Wherein R ² , R ³ , R ⁴ , R ⁵ , R ⁶ , X and Y are as defined in formula (I) according to claim 1 and the formula R ¹ -L ¹ Wherein R ¹ is as defined in formula (I) according to claim 1 and L ¹ represents a leaving group, preferably a halogen atom such as chlorine, And optionally the above method, which comprises removing the necessary protecting groups. A process for the preparation of a compound of formula (I) as defined in claim 1, comprising the formula (III)

A compound of formula (IV) wherein R ¹ , R ² , R ³ , R ⁴ , R ⁵ , X and Y are as defined in claim 1

Wherein R ⁶ is as defined in claim 1 and L ² represents a leaving group, preferably a halogen atom such as bromine, and is optionally required The above method comprising removing the protecting group. Y is -CH ₂ - A method of manufacturing a as defined in claim 1 representing the expressions compound of formula (I), formula (V)

(Wherein R ¹ , R ² , R ³ and X are as defined in formula (I) according to claim 1)
Compounds of formula (VI)

(Wherein R ⁴ , R ⁵ and R ⁶ are as defined in formula (I) of claim 1)
Wherein said intermediate is reacted in situ and the resulting intermediate is then reduced in situ, and optionally the necessary protecting groups are removed.

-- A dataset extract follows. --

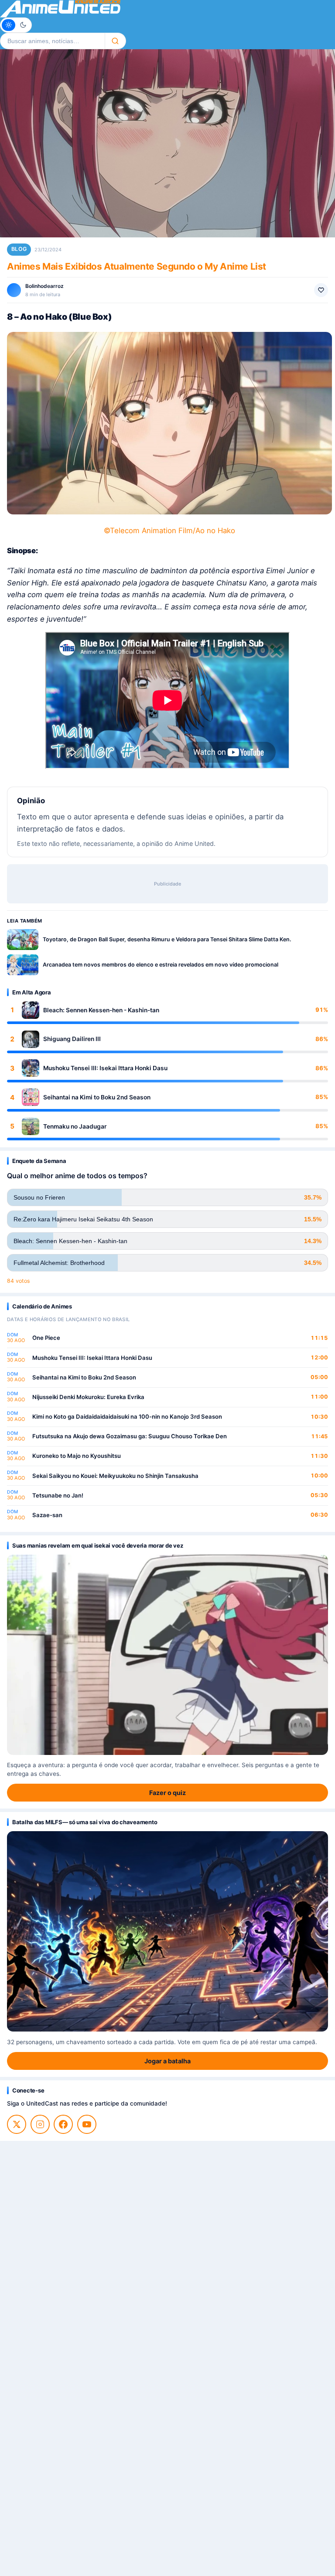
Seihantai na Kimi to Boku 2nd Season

A process for the preparation of a compound of formula (I) as defined in claim 1 wherein R ¹ represents unsubstituted or substituted 1,3-benzoxazol-2-yl comprising the formula (II)

A compound of formula (VII) wherein R ² , R ³ , R ⁴ , R ⁵ , R ⁶ , X and Y are as defined in formula (I) above

Wherein the compound of formula (VII) is unsubstituted or substituted with one or more substituents as defined in claim ¹ as suitable as R ¹ , And optionally the above method, which comprises removing the necessary protecting groups. A process for the preparation of a compound of formula (I) according to claim 1 wherein R ² is different from hydrogen, wherein R ² represents hydrogen; ie a compound of formula (Ia)

Compound of ^{(R 1, R 3, R} 4, R 5, R 6, X and Y are as defined in the above Formula (I)), and the formula: R ^2a -L ³ (wherein, R ^2a is C _1-6 alkyl or C _3-8 cycloalkyl and L ³ represents a leaving group, preferably a halogen atom such as iodine) and optionally the necessary protecting groups The above method, which comprises removing. A process for the preparation of a compound of formula (I) as defined in claim 1, wherein the compound of formula (I) as defined in claim 1 is obtained from another compound of formula (I) as defined in claim 1. The above process, which comprises preparing and optionally removing the necessary protecting groups. A compound of formula (I) as defined in claim 1, or a physiologically acceptable salt or solvate thereof, for use as an active therapeutic agent. A compound of formula (I) as defined in claim 1, or a physiologically acceptable salt or solvate thereof, for use in the treatment of inflammatory conditions. Use of a compound of formula (I) as defined in claim 1 or a physiologically acceptable salt or solvate thereof for the manufacture of a therapeutic agent for a patient suffering from an inflammatory condition. A method of treating a human or animal subject suffering from an inflammatory condition, comprising administering an effective amount of a compound of formula (I) as defined in claim 1, or a physiologically acceptable salt or solvate thereof. The above-described method comprising: A pharmaceutical composition comprising a compound of formula (I) as defined in claim 1, or a physiologically acceptable salt or solvate thereof, and optionally one or more physiologically acceptable diluents or carriers. Stuff.